Monday, September 14, 2015

Denton Little's Death Date by Lance Rubin





Featuring 1) the most eventful prom since Carrie, with less blood and more choreographed dancing to Bone Thugs-N-Harmony; 2) the use of “STD” as a verb (as in “Maybe Taryn did STD you”); 3) the most anxiety-fraught eulogy since Julius Caesar, delivered by the subject of the eulogy himself; and 4) hilariously inappropriate best friend boy banter, Denton Little’s Death Date by Lance Rubin is not the book I expected to be.
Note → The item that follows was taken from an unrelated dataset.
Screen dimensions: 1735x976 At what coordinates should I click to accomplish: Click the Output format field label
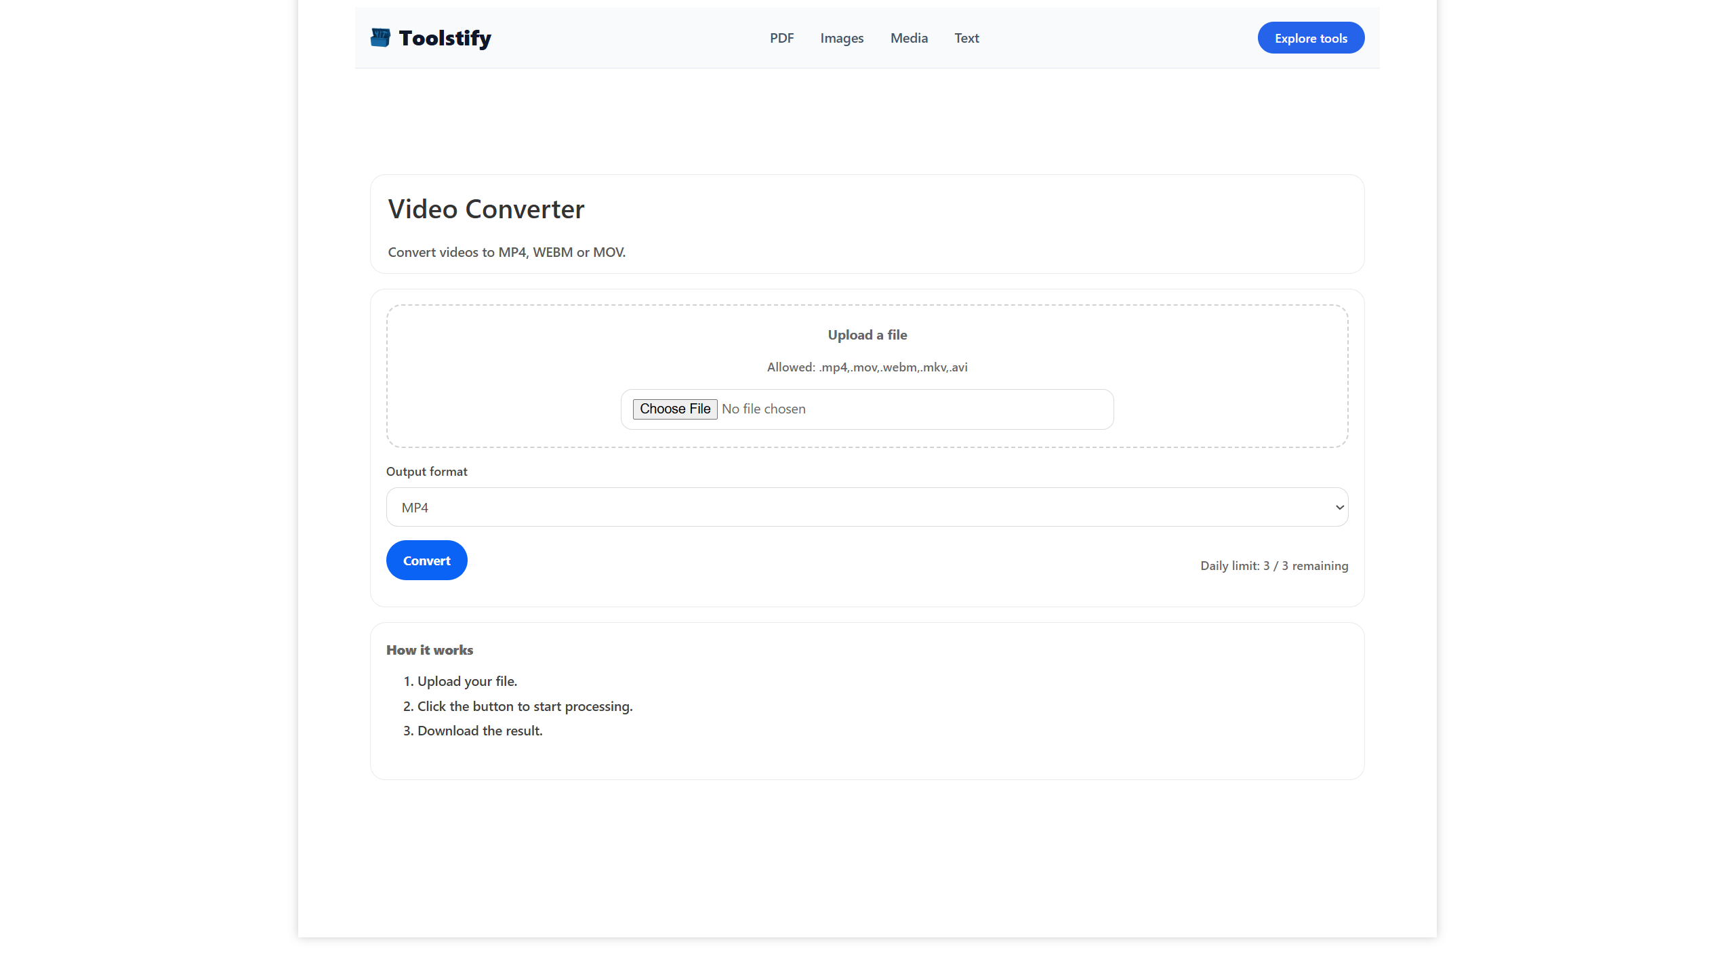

Denton Little’s death date is not what he expected it to be. Denton expected what nearly everyone in his America expects: to die on the day the government’s scientists have told him he will. He expects to engage in the new custom that has evolved in a society where nearly everyone knows their death dates: a funeral on his penultimate day, where friends and family can wish him goodbye, and where he can tell all of them how he feels.  Then he expects to spend his final day at home with closest family and friends, waiting for moment to occur (the government knows when you will die, but not how, so you can see how the custom of staying at home on that day might evolve). And then, ultimately, he expects to die.

Denton Little does not expect to have sex for the first time with someone other than his girlfriend Taryn; he does not expect to be approached by someone from his dead mother’s past, making him question just who she really was; he does not expect to be under attack from Taryn’s ex-boyfriend Phil and quite possibly Phil’s menacing cop grandfather; he does not expect to be turning purple from a mysterious rash, a rash he seems to be spreading to those he comes into contact with; and he does not expect to start wondering whether his best friend Paolo’s mother is actually his own birth mother. Being about to die and all, Denton really doesn't have time for all of this drama.

What I expected from Denton Little’s Death Date was a mildly amusing story about a culture where we know when we are going to die, and how that knowledge changes us, especially when you know you are going to die before you even finish high school.  What I did not expect was just how amusing Denton Little the character and Denton Little the book would be; what I really did not expect was that what began as laughs would morph into a twisty mystery and ultimately a deeper questioning of how we live, how we die, and whom we trust.


What I expect now is to read the upcoming sequel, Denton Little’s Birthdate, as soon as it is published in spring of 2016.